A new report, F as in Fat, was recently released by the Trust for America’s Health in collaboration with the Robert Wood Johnson Foundation.

In addition to sharing alarming statistics on obesity in both adults and children, the report assesses state and federal policies that address the nation’s growing obesity epidemic.

It also provides recommendations for further action: I was especially interested to see that the report points out the
importance of the school environment in addressing childhood obesity.

Obesity prevention should be a high priority in health reform, the report suggests. Recommendations for health reform include :

  • Increasing the number of programs available in communities, schools, and
    childcare settings that help make nutritious foods more affordable and
    accessible and provide safe and healthy places for people to engage in
    physical activity;
  • Ensuring that every adult and child has access to coverage for preventive medical services, including nutrition and obesity counseling and screening for obesity-related diseases, such as type 2 diabetes; and
  • Reducing Medicare expenditures by promoting proven programs that improve nutrition and increase physical activity among adults ages 55 to 64.

The report also calls for a national strategy to combat obesity, with schools very much in focus. It recommends policies that:

  • Provide healthy foods and beverages to students at schools;
  • Increase the availability of affordable healthy foods in all communities;
  • Increase the frequency, intensity, and duration of physical activity at school;
  • Improve access to safe and healthy places to live, work, learn, and play;
  • Limit screen time; and
  • Encourage employers to provide workplace wellness programs.

On their own, the statistics shared in this report are alarming: nearly two-thirds of adult Americans are overweight or obese and nearly one-third of children and adolescents are overweight or obese.
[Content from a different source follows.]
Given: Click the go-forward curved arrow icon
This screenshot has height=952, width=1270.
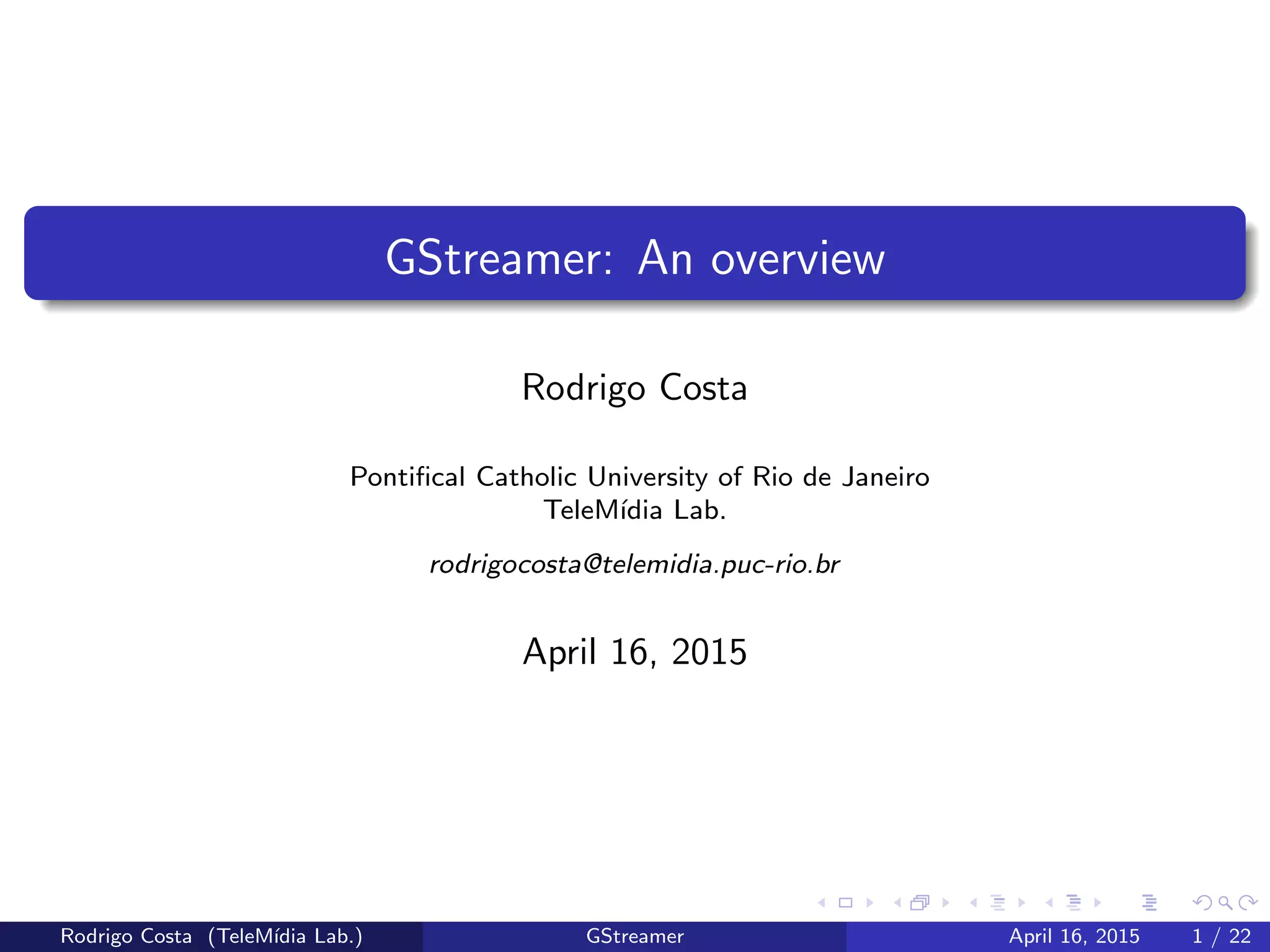Looking at the screenshot, I should click(1248, 903).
Among adults, obesity rates continued to rise. If there is some good news here though, it is that researchers at the CDC report that there was no statistically significant change in the number of children and adolescents (aged 2 to 19) who were overweight or obese between 2003-2004 and 2005-2006.

This is the first time the rates have not increased in more than 25 years.

To me, this highlights the importance of the work already underway to prevent childhood obesity, and speaks to the need for increased efforts to reduce the rates that are already staggeringly high.

As this report points out, creating a healthy school environment is a critical part of the solution to the complicated problem that our nation faces in addressing the obesity epidemic. As lawmakers roll up their sleeves on health care reform, we urge them to take these recommendations to heart.